What you are asked to do:
Print the part of the items that begins with the line containing "The width and height of the screenshot is (1229, 799)." and ends with the line containing "will click(x=730, y=176).", both lines included, without changing a character.
——
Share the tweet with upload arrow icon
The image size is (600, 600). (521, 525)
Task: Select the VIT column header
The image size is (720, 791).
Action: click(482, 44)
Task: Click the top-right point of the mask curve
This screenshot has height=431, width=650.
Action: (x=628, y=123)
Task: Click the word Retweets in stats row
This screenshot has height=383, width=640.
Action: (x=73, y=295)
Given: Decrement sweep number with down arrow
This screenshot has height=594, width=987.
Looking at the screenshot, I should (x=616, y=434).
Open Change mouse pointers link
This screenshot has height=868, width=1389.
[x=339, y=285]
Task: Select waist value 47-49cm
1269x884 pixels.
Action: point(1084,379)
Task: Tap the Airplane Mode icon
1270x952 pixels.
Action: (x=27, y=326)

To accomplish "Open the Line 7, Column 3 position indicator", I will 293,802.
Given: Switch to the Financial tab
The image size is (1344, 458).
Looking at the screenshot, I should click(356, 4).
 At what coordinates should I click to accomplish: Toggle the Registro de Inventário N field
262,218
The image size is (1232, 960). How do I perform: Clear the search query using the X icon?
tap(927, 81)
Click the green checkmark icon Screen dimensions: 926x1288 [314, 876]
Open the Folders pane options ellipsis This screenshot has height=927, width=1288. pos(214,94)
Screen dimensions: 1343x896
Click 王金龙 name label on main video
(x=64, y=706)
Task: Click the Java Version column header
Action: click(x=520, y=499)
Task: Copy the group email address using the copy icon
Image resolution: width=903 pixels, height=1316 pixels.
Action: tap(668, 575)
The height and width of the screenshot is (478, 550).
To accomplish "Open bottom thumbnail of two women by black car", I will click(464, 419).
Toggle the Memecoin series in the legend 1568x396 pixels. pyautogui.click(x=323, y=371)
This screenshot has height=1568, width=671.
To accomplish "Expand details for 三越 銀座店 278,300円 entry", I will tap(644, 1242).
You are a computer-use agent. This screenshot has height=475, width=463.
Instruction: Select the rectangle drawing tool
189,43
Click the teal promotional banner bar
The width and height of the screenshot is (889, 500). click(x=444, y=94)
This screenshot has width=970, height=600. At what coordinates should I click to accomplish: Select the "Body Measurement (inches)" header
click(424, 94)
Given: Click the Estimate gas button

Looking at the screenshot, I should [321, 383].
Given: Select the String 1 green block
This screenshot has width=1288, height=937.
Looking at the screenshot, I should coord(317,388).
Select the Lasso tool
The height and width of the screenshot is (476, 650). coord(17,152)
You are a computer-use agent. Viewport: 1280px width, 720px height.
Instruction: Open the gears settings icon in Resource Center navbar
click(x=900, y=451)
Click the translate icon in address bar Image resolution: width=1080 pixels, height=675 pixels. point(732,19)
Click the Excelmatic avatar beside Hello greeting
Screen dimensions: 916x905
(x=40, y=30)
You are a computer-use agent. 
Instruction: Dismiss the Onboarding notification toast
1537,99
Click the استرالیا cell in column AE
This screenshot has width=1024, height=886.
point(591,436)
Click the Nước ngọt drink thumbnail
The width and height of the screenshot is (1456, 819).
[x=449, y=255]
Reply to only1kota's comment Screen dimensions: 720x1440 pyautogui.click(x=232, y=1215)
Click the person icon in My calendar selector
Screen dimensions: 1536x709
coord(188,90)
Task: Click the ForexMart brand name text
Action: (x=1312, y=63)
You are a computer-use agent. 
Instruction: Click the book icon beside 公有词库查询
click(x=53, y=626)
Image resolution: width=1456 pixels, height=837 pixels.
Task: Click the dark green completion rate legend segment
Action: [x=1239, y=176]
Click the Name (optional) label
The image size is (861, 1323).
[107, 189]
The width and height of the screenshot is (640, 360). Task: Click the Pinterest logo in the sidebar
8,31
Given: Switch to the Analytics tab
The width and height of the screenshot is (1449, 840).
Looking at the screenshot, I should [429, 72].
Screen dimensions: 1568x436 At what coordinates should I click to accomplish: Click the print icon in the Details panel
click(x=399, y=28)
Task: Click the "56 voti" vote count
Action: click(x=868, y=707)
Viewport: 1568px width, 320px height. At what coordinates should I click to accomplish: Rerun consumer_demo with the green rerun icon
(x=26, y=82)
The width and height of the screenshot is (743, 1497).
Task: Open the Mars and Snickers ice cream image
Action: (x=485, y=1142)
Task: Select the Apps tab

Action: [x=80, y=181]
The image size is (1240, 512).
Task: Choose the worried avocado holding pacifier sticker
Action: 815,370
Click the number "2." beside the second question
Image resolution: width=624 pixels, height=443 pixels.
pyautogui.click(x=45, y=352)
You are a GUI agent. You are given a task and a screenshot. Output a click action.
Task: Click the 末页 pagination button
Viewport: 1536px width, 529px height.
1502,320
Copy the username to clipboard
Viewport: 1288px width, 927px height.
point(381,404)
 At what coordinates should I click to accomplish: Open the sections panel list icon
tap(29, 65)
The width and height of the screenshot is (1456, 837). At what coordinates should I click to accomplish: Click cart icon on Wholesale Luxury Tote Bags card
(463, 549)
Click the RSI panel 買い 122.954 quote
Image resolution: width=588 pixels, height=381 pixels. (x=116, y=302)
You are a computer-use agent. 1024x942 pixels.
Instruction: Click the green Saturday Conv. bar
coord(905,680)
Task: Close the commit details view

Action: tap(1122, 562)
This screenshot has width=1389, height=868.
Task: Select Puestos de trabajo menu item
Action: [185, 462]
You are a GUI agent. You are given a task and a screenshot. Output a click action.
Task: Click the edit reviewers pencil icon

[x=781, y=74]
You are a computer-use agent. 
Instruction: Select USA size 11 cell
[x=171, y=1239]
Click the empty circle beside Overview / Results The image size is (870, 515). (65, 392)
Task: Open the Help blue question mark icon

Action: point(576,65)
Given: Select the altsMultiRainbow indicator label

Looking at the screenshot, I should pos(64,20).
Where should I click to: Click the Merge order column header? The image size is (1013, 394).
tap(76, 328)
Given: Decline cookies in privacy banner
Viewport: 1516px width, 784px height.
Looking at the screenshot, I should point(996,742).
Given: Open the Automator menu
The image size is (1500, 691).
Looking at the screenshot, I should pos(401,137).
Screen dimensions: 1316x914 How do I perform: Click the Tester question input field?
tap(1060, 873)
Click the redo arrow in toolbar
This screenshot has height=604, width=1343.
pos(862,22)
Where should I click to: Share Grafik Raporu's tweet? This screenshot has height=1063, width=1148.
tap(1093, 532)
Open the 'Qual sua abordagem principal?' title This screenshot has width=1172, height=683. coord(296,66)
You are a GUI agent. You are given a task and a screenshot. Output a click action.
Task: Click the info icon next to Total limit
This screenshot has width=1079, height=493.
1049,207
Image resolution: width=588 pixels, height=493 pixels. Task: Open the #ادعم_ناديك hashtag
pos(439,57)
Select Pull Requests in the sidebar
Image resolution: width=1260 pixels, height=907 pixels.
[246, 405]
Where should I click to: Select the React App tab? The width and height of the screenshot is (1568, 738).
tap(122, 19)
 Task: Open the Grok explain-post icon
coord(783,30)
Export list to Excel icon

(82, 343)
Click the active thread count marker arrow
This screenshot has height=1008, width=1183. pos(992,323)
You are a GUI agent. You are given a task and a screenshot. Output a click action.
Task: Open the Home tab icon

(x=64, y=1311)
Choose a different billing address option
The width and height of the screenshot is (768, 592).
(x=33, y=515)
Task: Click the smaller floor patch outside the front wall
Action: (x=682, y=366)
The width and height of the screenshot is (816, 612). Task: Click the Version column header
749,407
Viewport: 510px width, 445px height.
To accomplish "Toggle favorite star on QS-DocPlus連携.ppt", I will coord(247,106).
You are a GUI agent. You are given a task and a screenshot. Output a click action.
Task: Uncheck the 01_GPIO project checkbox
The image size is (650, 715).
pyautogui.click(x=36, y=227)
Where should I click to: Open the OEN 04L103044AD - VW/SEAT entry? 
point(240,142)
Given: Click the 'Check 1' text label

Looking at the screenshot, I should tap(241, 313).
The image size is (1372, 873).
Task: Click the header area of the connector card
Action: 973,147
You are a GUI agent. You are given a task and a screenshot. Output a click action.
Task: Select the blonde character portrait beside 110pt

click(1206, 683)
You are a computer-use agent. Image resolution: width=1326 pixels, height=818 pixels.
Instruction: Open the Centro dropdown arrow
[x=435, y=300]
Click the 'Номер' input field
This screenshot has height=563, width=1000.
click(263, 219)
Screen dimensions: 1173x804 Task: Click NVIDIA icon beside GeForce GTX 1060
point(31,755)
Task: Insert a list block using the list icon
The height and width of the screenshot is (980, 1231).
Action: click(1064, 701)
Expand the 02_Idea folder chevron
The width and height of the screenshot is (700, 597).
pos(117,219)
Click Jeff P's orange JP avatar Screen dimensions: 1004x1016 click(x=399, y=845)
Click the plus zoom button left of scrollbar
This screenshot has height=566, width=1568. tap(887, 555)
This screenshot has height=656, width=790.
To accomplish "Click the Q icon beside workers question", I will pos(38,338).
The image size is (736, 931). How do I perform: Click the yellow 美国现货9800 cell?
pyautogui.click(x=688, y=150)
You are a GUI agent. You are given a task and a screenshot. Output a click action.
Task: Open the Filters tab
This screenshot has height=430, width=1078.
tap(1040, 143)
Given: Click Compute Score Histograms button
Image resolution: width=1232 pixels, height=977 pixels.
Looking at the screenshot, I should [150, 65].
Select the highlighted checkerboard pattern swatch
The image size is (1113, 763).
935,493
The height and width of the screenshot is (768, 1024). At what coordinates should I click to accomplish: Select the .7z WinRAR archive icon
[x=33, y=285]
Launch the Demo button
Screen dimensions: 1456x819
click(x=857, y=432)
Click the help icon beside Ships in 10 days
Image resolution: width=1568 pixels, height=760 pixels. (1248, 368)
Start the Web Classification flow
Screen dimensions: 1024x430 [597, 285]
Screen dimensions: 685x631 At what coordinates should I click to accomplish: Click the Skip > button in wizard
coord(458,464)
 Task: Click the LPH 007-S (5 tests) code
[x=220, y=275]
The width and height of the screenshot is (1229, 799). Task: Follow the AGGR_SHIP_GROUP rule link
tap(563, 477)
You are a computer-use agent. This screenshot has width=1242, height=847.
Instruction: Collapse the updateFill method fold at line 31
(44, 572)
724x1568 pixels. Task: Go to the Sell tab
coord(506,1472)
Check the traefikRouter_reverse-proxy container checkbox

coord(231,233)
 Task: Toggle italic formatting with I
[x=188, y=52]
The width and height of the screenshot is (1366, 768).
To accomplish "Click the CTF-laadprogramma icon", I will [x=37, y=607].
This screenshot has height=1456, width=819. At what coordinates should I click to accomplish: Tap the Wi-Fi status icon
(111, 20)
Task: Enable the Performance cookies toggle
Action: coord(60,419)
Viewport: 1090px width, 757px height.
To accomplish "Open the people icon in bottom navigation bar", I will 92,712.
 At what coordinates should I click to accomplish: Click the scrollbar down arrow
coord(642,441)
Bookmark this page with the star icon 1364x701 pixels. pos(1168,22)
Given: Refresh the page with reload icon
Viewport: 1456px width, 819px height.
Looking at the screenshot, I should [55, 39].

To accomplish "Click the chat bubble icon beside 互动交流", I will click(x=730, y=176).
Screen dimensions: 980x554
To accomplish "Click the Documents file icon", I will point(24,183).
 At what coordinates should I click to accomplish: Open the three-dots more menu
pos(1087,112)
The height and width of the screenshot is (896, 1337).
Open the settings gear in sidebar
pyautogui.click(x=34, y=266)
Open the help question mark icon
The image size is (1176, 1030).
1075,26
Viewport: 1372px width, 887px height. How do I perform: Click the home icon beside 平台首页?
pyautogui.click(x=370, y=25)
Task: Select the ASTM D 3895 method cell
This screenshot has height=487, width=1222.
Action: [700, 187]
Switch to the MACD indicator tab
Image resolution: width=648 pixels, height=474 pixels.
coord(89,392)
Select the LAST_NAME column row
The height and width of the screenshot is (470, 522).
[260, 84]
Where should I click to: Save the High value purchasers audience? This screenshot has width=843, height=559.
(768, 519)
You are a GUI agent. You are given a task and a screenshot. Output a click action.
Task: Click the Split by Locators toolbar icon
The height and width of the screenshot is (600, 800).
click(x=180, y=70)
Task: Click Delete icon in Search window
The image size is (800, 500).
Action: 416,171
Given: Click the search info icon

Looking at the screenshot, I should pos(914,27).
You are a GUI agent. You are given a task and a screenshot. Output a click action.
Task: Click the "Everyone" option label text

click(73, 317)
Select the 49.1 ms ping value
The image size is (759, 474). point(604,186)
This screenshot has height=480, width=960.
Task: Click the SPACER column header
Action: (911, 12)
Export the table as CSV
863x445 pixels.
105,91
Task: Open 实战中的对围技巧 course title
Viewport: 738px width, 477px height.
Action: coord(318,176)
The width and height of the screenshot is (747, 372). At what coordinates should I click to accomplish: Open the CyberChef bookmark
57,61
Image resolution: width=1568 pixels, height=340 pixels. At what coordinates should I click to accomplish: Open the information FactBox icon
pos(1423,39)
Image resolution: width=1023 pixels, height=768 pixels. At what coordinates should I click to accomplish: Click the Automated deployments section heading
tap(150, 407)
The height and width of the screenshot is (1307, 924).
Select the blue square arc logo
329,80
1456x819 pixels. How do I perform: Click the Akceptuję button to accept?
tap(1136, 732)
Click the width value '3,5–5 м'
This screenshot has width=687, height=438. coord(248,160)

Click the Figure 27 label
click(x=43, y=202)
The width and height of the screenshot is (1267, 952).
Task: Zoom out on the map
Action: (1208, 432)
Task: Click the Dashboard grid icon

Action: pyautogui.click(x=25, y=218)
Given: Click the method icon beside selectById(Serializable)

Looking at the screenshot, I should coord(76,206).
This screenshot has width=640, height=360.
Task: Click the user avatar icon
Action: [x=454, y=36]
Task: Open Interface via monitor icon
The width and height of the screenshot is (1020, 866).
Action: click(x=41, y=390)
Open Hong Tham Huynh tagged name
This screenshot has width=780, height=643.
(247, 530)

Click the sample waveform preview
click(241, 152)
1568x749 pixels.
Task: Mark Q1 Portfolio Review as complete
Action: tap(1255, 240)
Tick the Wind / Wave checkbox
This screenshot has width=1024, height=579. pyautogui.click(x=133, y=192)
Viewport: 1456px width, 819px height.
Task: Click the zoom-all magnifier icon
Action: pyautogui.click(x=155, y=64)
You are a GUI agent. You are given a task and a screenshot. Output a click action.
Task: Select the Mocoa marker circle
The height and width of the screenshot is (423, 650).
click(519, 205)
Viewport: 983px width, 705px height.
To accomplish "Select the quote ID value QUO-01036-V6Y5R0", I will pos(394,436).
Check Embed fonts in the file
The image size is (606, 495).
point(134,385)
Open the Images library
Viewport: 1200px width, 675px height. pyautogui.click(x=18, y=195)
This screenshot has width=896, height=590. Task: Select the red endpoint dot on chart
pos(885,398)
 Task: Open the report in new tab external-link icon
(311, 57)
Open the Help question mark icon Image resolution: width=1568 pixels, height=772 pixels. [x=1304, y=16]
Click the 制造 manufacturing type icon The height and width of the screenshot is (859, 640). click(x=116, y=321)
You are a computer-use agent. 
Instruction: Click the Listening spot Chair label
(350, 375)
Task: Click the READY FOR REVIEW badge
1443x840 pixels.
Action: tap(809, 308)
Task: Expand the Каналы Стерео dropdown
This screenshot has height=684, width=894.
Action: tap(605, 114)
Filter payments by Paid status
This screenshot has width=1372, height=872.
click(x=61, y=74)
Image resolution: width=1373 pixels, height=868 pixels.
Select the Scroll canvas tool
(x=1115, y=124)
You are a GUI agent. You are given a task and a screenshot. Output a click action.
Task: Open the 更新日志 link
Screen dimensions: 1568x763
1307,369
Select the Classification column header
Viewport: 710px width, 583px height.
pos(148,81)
——
Task result:
The width and height of the screenshot is (1229, 799). Task: Follow the AGGR_SHIP_GROUP rule link
tap(563, 477)
You are a computer-use agent. This screenshot has width=1242, height=847.
Instruction: Collapse the updateFill method fold at line 31
(44, 572)
724x1568 pixels. Task: Go to the Sell tab
coord(506,1472)
Check the traefikRouter_reverse-proxy container checkbox

coord(231,233)
 Task: Toggle italic formatting with I
[x=188, y=52]
The width and height of the screenshot is (1366, 768).
To accomplish "Click the CTF-laadprogramma icon", I will [x=37, y=607].
This screenshot has height=1456, width=819. At what coordinates should I click to accomplish: Tap the Wi-Fi status icon
(111, 20)
Task: Enable the Performance cookies toggle
Action: coord(60,419)
Viewport: 1090px width, 757px height.
To accomplish "Open the people icon in bottom navigation bar", I will 92,712.
 At what coordinates should I click to accomplish: Click the scrollbar down arrow
coord(642,441)
Bookmark this page with the star icon 1364x701 pixels. pos(1168,22)
Given: Refresh the page with reload icon
Viewport: 1456px width, 819px height.
Looking at the screenshot, I should [55, 39].

To accomplish "Click the chat bubble icon beside 互动交流", I will click(x=730, y=176).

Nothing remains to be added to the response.